After two decades of dramatic decline, African lions are finally getting the status that they, sadly, deserve. The U.S. Fish and Wildlife Service announced Monday that it would list one subspecies of lion as “threatened” under the federal Endangered Species Act and another subspecies as “endangered,” meaning it is at risk of extinction.

According to the Fish and Wildlife Service, African lions are dying because of loss of habitat and prey, weak management of protected areas, and conflicts with humans. As a result, their population has tumbled 43 percent over the past 20 years. The new listings should help stem that decline. Currently, there are no restrictions on the import into the U.S. of lion parts — such as lion heads prized by trophy hunters.

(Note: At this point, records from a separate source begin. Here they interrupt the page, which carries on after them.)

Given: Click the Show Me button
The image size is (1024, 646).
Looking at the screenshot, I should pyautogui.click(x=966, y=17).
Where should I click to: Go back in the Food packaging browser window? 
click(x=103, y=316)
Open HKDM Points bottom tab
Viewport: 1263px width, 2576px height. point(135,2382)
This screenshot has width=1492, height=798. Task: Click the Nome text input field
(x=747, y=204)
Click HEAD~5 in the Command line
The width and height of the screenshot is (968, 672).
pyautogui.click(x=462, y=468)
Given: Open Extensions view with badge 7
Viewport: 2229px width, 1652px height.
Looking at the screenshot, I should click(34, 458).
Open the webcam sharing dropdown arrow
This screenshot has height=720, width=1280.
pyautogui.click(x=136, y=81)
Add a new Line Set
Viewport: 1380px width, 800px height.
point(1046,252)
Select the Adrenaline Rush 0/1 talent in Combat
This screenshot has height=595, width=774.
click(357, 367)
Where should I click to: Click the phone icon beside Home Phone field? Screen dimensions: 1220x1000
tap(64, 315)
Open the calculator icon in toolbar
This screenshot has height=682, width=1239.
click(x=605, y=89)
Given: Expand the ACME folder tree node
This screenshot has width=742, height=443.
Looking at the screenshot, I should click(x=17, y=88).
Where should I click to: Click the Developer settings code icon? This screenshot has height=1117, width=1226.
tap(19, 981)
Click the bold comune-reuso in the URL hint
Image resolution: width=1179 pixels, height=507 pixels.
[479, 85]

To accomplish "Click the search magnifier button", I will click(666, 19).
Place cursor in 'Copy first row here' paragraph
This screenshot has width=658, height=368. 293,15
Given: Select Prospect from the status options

When the new rules take effect next month, no lion trophies or parts or live animals will be allowed into the U.S. unless the government has issued specific permits for them. To do so, the Fish and Wildlife Service would have to find that the import enhances the survival of the species in the wild, was obtained as part of a well-managed, biologically sustainable hunting program in the country and was done so legally.

That’s not impossible, but it is a high bar for hunters to clear. Under the new guidelines, importing trophies from canned hunts — in which lions are bred to be put into a fenced-in area and killed for sport — generally would be disallowed by the agency, according to Humane Society officials. In the case of endangered lions, permits would be granted so rarely that they would basically be prohibited, the Fish and Wildlife Service says. The government also could deny permit applications to hunters who have been convicted of or pleaded guilty to violations of wildlife laws.

Had that order been in place last summer, it’s possible that Minnesota dentist and big-game hunter Walter Palmer, who legally killed a beloved and recognizable male lion named Cecil in Zimbabwe in July, might not have gotten a permit to hunt there. Cecil was being tracked in a long-term scientific study before he was lured out of a national park into unprotected territory, where Palmer killed him, according to conservationists.

There’s no doubt that the killing of Cecil focused a much-needed spotlight on the plight of these creatures. But the effort to have lions listed as threatened or endangered predates that incident. The new listings are appropriate, and the U.S. should strictly enforce them.